_Problem details_:
Copy the listing below word for word, starting at the line that contains "Image resolution: width=1886" and ending after the line that contains "Describe the element at coordinates (213, 304)". Include both of those lines and nothing else.

_Data for this task_:
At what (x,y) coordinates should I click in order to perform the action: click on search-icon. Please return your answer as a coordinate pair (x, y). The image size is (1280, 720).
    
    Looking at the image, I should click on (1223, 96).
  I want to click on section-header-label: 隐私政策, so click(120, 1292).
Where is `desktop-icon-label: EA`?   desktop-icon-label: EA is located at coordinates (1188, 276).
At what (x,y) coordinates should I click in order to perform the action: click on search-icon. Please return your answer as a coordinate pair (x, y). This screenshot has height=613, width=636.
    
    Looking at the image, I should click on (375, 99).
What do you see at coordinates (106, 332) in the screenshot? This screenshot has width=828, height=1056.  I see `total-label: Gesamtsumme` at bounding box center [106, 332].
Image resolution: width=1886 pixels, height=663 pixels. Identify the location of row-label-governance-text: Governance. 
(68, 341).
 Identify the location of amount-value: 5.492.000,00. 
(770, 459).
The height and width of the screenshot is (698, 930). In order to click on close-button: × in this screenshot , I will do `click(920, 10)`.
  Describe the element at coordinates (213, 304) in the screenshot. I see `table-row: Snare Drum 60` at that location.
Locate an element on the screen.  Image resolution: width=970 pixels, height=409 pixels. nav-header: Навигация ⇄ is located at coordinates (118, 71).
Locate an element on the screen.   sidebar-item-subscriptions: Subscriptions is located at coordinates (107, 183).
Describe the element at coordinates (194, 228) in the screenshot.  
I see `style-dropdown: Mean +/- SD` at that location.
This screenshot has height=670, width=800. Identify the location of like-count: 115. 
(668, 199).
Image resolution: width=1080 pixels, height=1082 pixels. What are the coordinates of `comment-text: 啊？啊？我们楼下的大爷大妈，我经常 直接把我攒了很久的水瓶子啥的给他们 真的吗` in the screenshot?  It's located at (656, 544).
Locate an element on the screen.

_Answer to this exercise_:
Image resolution: width=1886 pixels, height=663 pixels. Identify the location of row-label-governance-text: Governance. 
(68, 341).
 Identify the location of amount-value: 5.492.000,00. 
(770, 459).
The height and width of the screenshot is (698, 930). In order to click on close-button: × in this screenshot , I will do `click(920, 10)`.
  Describe the element at coordinates (213, 304) in the screenshot. I see `table-row: Snare Drum 60` at that location.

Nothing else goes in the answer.